Document:
_ _ _ _ _ _ _

Nearly two months after asking Cabot to clarify some points, I've finally received a reply. Apologies for any typos, I scanned it rather than typing it all out!

 

My comments are in red:

 

CABOT REFERENCE xxxxxx - VENDOR BARCLAYCARD

 

Thank you for your letter, which was received in our office on 31st August 2007. May I apologise for the delay in responding to you.

 

I regret that you have felt the need to contact Cabot Financial (Europe) Limited ("Cabot") to express your dissatisfaction about our service.

 

I note from your letter that you have raised various points and I will respond to them in the order, which you have raised them.

 

Firstly, Cabot supplied you with a copy of the credit agreement (you mean you supplied an application form, missing pretty much all the prescribed terms, damned near illegible, and not signed by Barclaycard) , which you agreed and consented to with Barciaycard. We also enclose a copy statement of your account since your account was assigned to the Cabot Financial Group of Companies and we are to receive the statements of your account from Barclaycard shortly, upon which the same wiil be forwarded to you.

 

It is clear that you have signed the credit agreement (application form, but I'll let that go for the moment). You will note that this is a regulated credit agreement for the purposes of the Consumer Credit Act 1974, which is supported by your signature in acceptance. Furthermore, in consideration of your acceptance of the agreement, you received the availability of credit from Barclaycard by way of a credit card, which you have clearly used. Please be advised that the credit agreement, which you signed, proves that you signed and entered into an agreement. The statement of your account, which we will receive from Barclaycard, will prove that there was an outstanding debt at the time of the assignment of your account. Once we have provided the statement of account it is enough to satisfy that the debt exists. (really?)

 

Secondly, regarding your query relating to the company registration numbers, I can clarify that this debt was assigned to Cabot Financial (UK) Limited by Barclaycard and Cabot Financial (Europe) Limited act as servicing company for the Cabot Financial Group of Companies. In order to save any confusion, we collectively defined the companies concerned as the Cabot Financial Group in previous correspondence. Please note that defining the above companies to the Cabot Financial Group was not intended to confuse or mislead the situation (now call me cynical, but I believe that's exactly why there are so many "Cabots"). Cabot Financial (Europe) Limited and Cabot Financial (UK) Limited are part of the Cabot Financial Group of Companies. For the sake of clarity, we will forthwith refer to the individual companies concerned in full.

_ _ _ _ _ _ _

Tasks to carry out:
1. In the Cabot letter, which company was the debt assigned to by Barclaycard?
2. Reproduce everything in the Cabot letter from "I regret that" down to "have raised them.".

Supplied information:
_ _ _ _ _ _ _

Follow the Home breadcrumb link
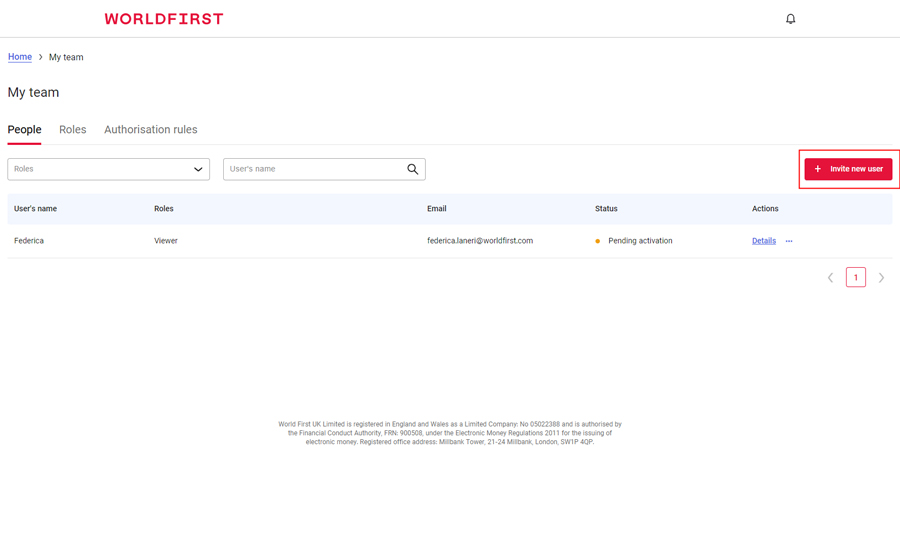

_ _ _ _ _ _ _

Answers to the tasks:
1. Cabot Financial (UK) Limited

2.
I regret that you have felt the need to contact Cabot Financial (Europe) Limited ("Cabot") to express your dissatisfaction about our service.

 

I note from your letter that you have raised various points and I will respond to them in the order, which you have raised them.